A votare contro la nomina dell’ex ministra della difesa tedesca anche Viktor Orbán, primo ministro
ungherese e leader della famiglia dei conservatori. Ma se da una parte la posizione italiana e ungherese non sembra impensierire troppo gli altri leader europei in quanto il Consiglio europeo elegge a maggioranza qualificata un presidente per un mandato di due anni e mezzo, dall’altro però, in vista del voto di fiducia a Von der Leyen, la posizione della Meloni diventa determinate, considerata la ristretta maggioranza a disposizione della coalizione “Ursula” e l’alta probabilità di franchi tiratori.
In tutto ciò appare chiaro che l’Italia non ha giocato un ruolo da protagonista e questo non si
addice ad un paese fondatore dell’Unione Europea come il nostro. Non é mancata l’irritazione
della stessa premier la quale, a proposito delle proposte di nomina, ha dichiarato che “non sono
state neanche vagamente anticipate da una discussione e che non rispecchiano il risultato uscito
dalle urne.”
La tensione sale ancora di più se si pensa che negli ultimi 25 anni l’Italia ha sempre portato a casa
grandi risultati dalle negoziazioni europee: nella scorsa legislatura europea (2019-2024) l’Italia ha
espresso il Commissario agli affari economici, Paolo Gentiloni e il Presidente del Parlamento
Europeo dal 2019 al 2022, David Sassoli; qualche anno prima l’Alto Rappresentante per la politica
estera e di sicurezza e Vicepresidente della Commissione, Federica Mogherini; il Presidente del
Parlamento Europeo per metà legislatura (2017-2019), Antonio Tajani.

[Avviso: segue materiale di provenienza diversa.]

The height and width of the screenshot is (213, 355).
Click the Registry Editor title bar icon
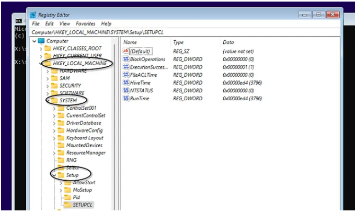(x=33, y=15)
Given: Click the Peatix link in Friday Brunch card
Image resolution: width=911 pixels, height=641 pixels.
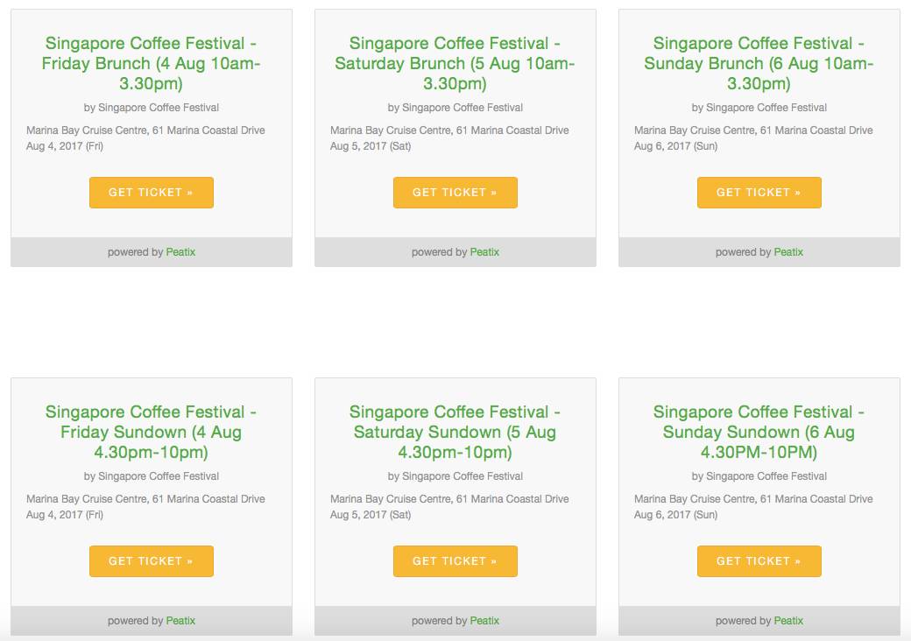Looking at the screenshot, I should (x=180, y=252).
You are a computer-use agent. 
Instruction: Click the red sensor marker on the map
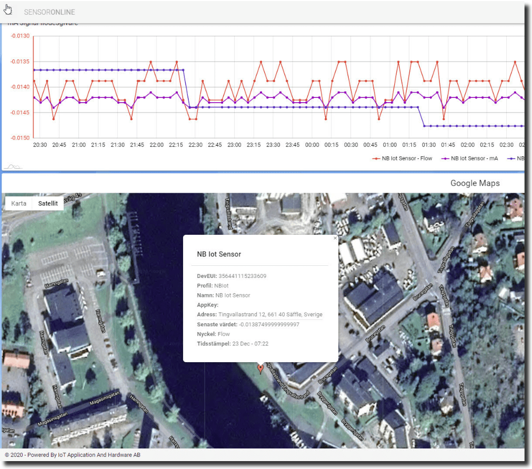(260, 368)
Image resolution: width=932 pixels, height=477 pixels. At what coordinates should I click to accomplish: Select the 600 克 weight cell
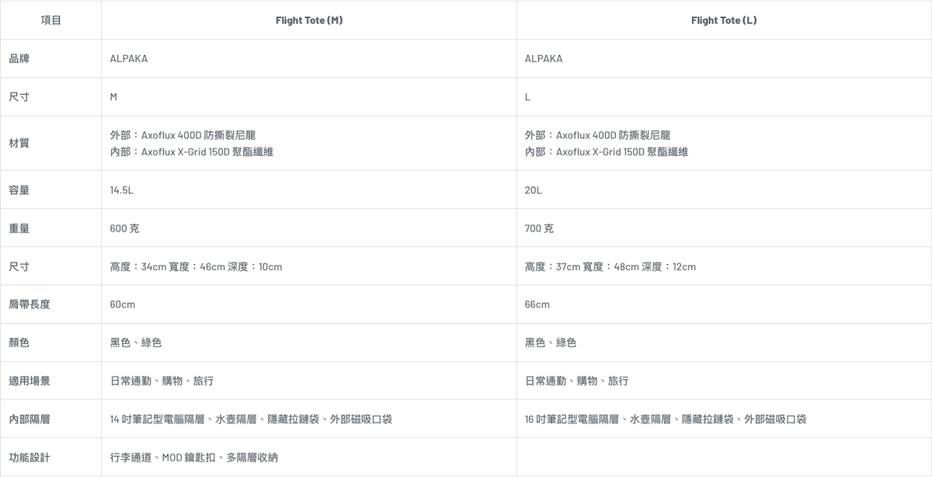(x=125, y=228)
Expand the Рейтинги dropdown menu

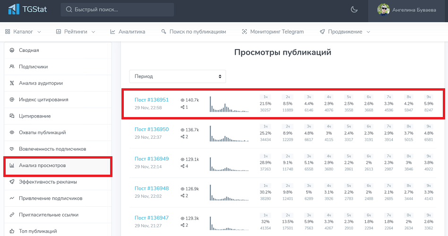(76, 32)
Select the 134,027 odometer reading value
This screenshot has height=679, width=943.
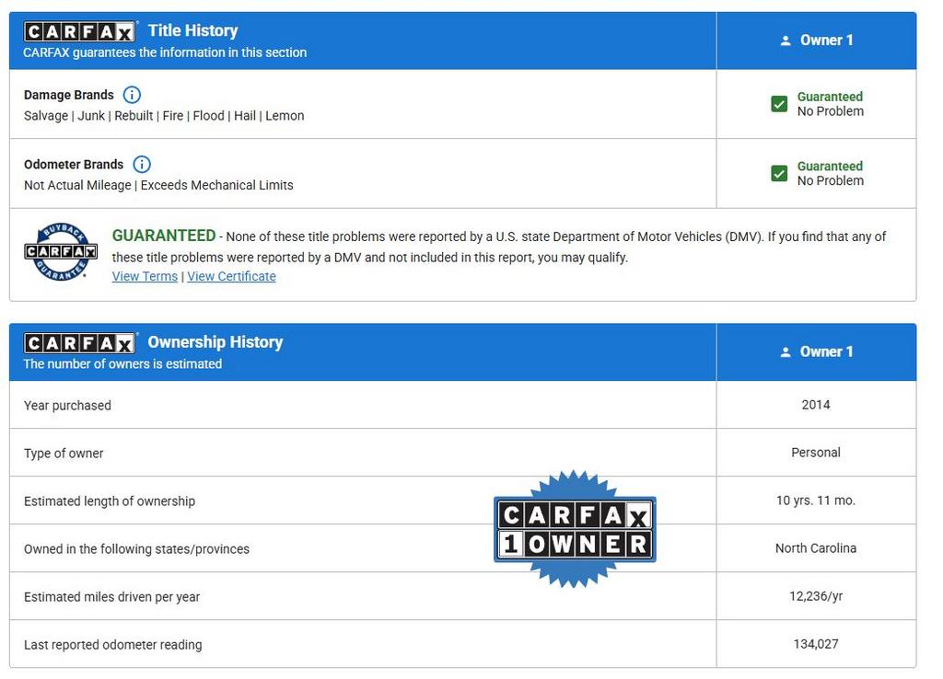816,644
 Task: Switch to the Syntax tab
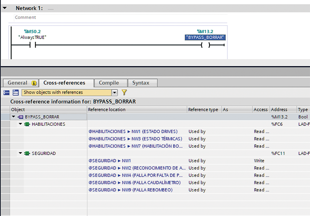tap(141, 83)
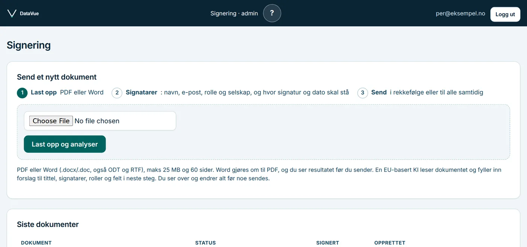The width and height of the screenshot is (527, 247).
Task: Click the per@eksempel.no account email
Action: (460, 13)
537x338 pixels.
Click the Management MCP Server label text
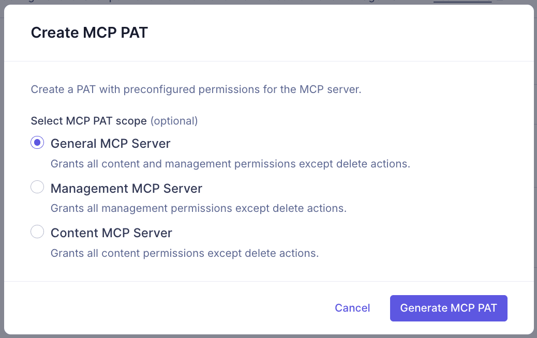tap(126, 188)
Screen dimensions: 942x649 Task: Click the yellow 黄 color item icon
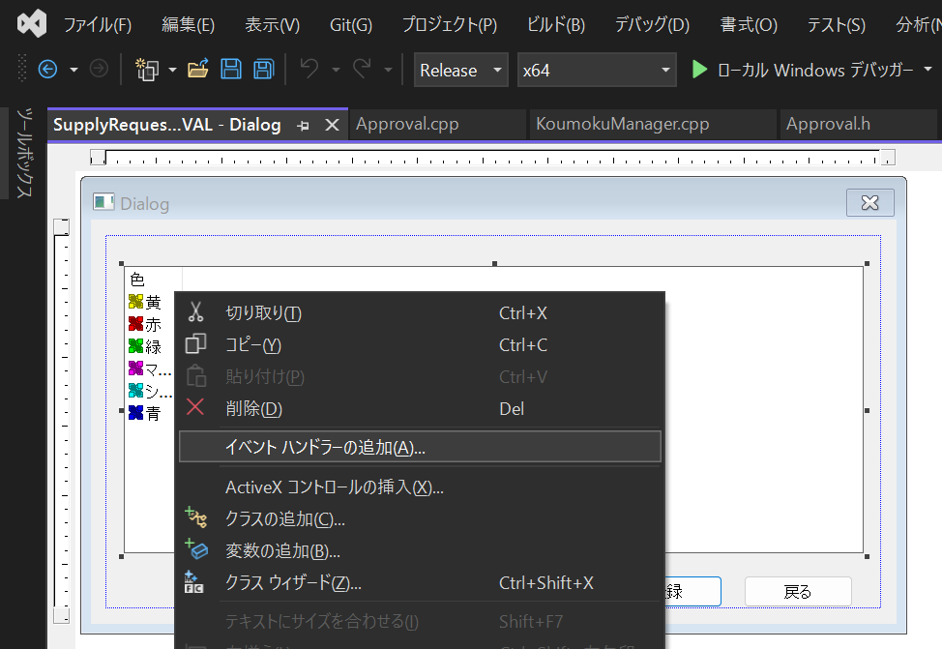[x=135, y=302]
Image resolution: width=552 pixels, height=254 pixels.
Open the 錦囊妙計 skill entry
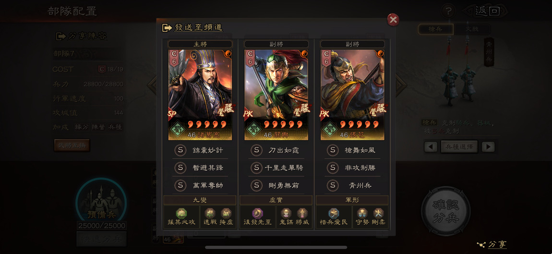coord(200,150)
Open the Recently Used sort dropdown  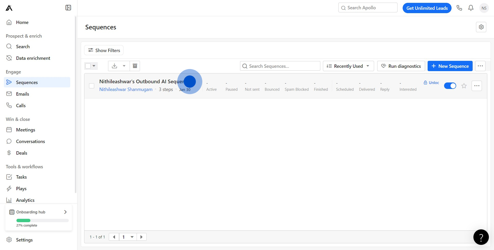(x=348, y=66)
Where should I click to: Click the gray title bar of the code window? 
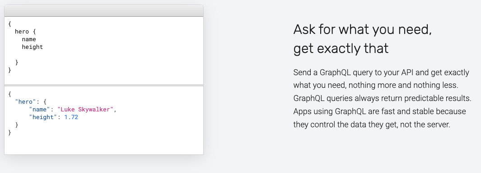(x=104, y=11)
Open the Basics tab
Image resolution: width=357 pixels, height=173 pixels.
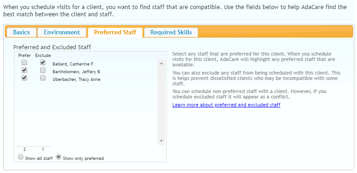click(22, 32)
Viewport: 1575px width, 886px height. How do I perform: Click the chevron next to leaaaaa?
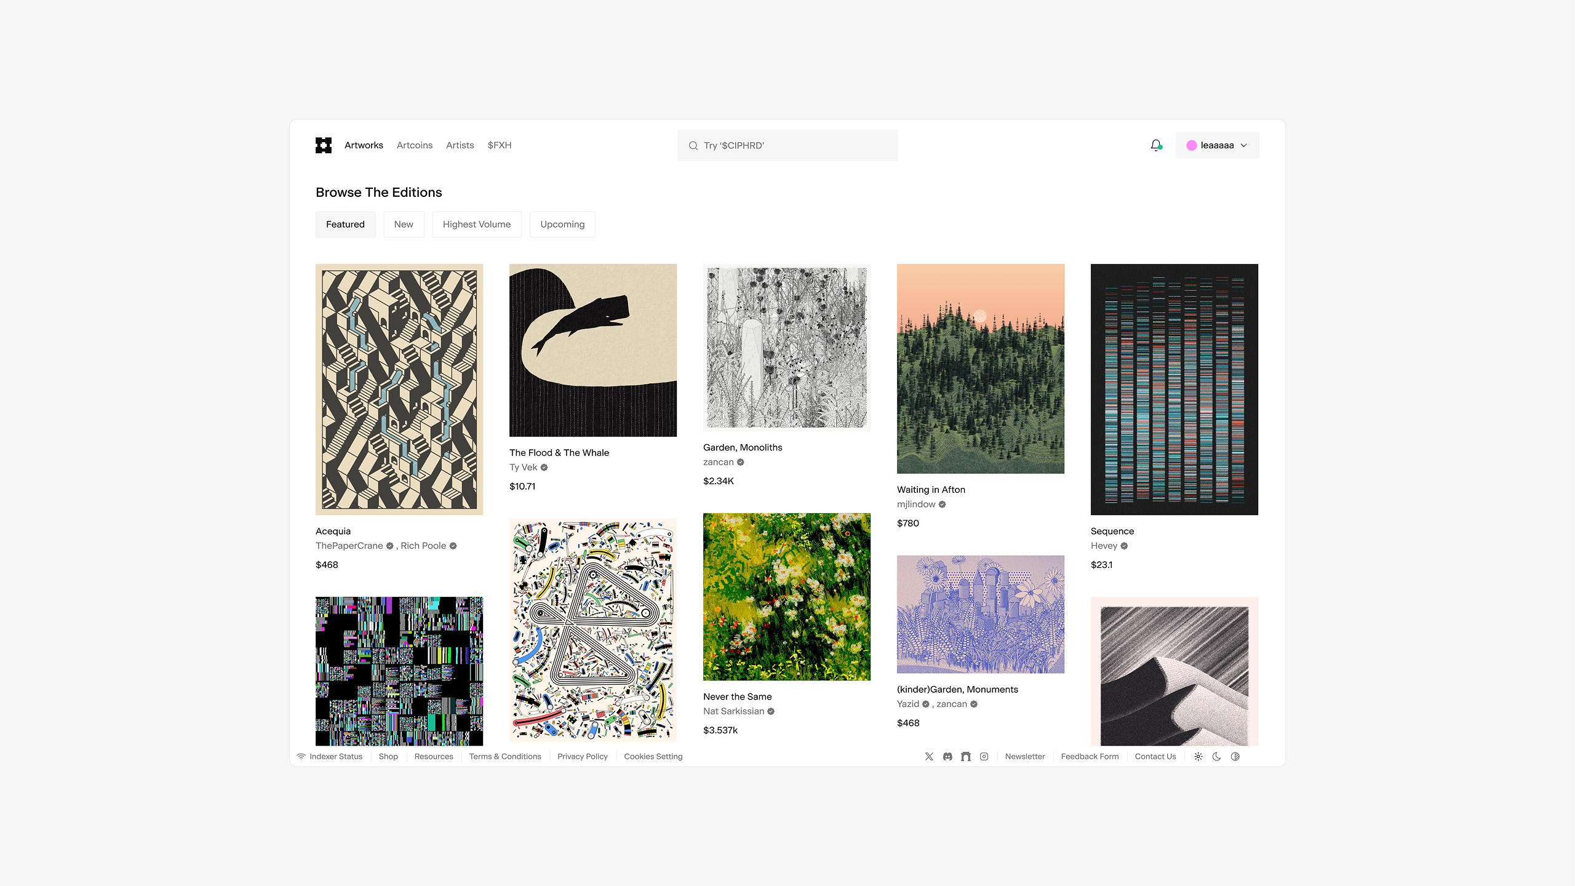click(1244, 146)
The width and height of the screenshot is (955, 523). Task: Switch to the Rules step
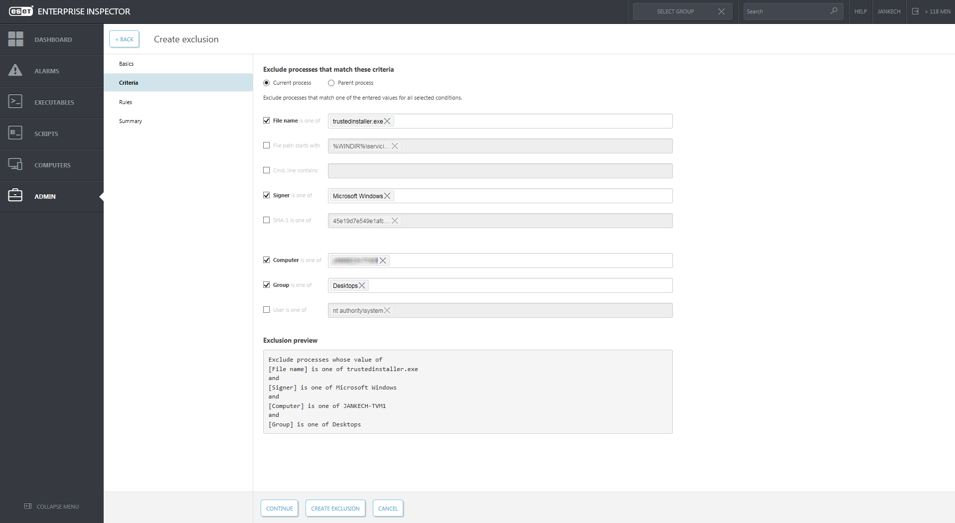(126, 102)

La partita non é ancora chiusa. Scopriremo nei prossimi giorni l’evoluzione dello scenario politico
in attesa del 18 Luglio quando il bis della presidente della Commissione dovrà superare il voto
segreto del Parlamento. A prescindere dal credo politico, bisogna continuare a fare il
tifo per l’Italia: le grandi sfide del cambiamento climatico e della transizione digitale, passando per
quelle energetiche richiedono una grande cooperazione tra tutti i Paesi, senza creare distanze
incolmabili nella comune dialettica tra maggioranza e minoranza. Solo così potremo veramente
incarnare i valori dell’Unione Europea e indebolire coloro che minano il processo di integrazione.